The book I skimmed at Barnes & Noble that day
brought me to tears. On every page, it described every failure of my life in
acute detail, as if it were an art book instead of a brag book for parents.
This book knew already that it would take me seven years to finish my BA after
transferring back and forth between nine schools and more majors than I can
count. Instead of calling me a quitter, as my college guidance counselor did,
it said I could do anything and was interested in everything. The book made it
sound not so bad.
It described the way I would approach projects—with
the vision and gusto of a person with clinical OCD—as if it had been there when
I tried to paint the 8’x12’ mural of a street scene in France onto fabric for
curtains for a closet in a single day, when I tried to build a life-size model
of the Eiffel tower for an informational booth at church, when I decided my
first sewing project would be an evening gown for a Christmas party the week of
Calculus finals when I was nine months pregnant with my first baby.
And then it described the late nights and tears
when my grand visions were realized for what they were: more failures, more
lofty dreams. Dresses hemmed in duct tape, informational booths that everyone
passes by, unfinished curtains and carpet stained in blue paint.
This book had seen inside my closet, too—all the
unfinished projects, all the hobbies I have to maintain to keep the world more
interesting. It knew that the world moved too slowly for me, that I hurt people
with my impatience. But the book forgave me, because it knew that I was
impatient with myself most of all.
The book knew that what I experience on the inside
looks more like bipolar disorder than any kind of “gift”—there are the days when
I can do anything, when I believe in my writing and my art and the education I
am giving my kids. And there are the dark days. The book knew the statistics
for suicide that I had always thought were just me.

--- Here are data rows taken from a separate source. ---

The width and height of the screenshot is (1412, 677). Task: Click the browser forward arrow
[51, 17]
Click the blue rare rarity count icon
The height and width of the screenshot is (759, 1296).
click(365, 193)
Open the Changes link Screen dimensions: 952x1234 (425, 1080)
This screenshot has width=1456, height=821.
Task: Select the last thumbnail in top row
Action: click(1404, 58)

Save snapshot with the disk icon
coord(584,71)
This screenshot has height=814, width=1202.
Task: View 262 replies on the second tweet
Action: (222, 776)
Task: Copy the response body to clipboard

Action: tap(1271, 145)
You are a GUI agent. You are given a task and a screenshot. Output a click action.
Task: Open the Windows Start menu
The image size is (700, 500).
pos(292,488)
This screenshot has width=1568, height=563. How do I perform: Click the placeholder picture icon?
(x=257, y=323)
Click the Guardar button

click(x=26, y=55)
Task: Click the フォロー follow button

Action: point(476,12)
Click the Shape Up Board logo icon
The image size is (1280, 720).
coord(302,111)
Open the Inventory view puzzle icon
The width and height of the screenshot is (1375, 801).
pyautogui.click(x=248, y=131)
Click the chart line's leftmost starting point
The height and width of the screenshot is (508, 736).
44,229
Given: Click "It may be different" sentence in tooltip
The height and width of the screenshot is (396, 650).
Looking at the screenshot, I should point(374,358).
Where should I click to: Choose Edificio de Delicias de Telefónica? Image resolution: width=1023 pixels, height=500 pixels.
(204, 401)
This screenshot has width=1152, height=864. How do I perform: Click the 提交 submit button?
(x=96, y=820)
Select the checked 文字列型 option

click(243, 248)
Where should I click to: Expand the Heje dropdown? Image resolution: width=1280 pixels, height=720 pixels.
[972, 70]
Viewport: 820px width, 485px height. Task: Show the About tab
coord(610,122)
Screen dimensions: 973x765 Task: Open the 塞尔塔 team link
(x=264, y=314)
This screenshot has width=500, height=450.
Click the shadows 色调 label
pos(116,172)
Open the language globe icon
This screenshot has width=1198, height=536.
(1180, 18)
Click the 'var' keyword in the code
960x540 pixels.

The book knew that when I graduated from the gifted
program and was thrust into real life, the odds were against me. It predicted
the joblessness, frustration, and guilt, but it offered no advice. The book was
written to parents. And so I stood in Barnes & Noble and tried not to cry.
If only I had been told what the obstacles would be, I could have faced them
better instead of being eaten up by the shame.
Because of that book—the name of which I don’t recall—I
earned a master’s degree in two years, without changing majors or schools or
adding on half a dozen minors. That degree has turned out to be almost as
unprofitable as a liberal arts degree, but it represents a victory over myself,
over my dark side. It’s a sign of normalcy that I can waive like a flag, even
though my very self was the cost of that flag and lies buried beneath it.
The degree is in Education and was obtained so that
I would never be unemployed again, a double whammy for a homeschooling mother
in an economy that has put all of the local schools on a hiring freeze. I’d
dreamed of an MFA in Creative Writing and a PhD in Literature so that I could
hide in an ivory tower and think beautiful thoughts. Equally useless, perhaps,
but if I’d known that that would be the case, I would have chosen the more
beautiful path. Life is full of false starts for me, although I expect to have
it figured out by the time my hair has lost its natural color.
But I told you that my passion for giftedness is
secret. I have rarely told even a friend that I fall into these ranks, much
less internet strangers, because I know the dissension wrapped around the word.
People think that those who are gifted brag about this glamorous state or that
their parents brag about them. They think that “giftedness” is an indictment of
the rest of the world, that it is nothing more than academic prowess. In fact,
giftedness does not always even mean success in school, and in practice, it
looks much more like something one would medicate to make it go away rather
than something someone would embrace, much less announce. One is more likely to
look around for a limb to sever, another part to bury so that she a few more
moments with the Normalcy flag for a party or other social obligation—anything
big enough to hide the truth.
Tonight I am longing for the OCD eyes to give way
so I can sleep, but instead I am sitting at my computer at 2:30 in the morning,
surrounded by books and papers and filled with the irony of ideas and
creativity and grief, wondering again if I can bury myself beneath a flag of
normalcy or if the sacrifice is ever worth it.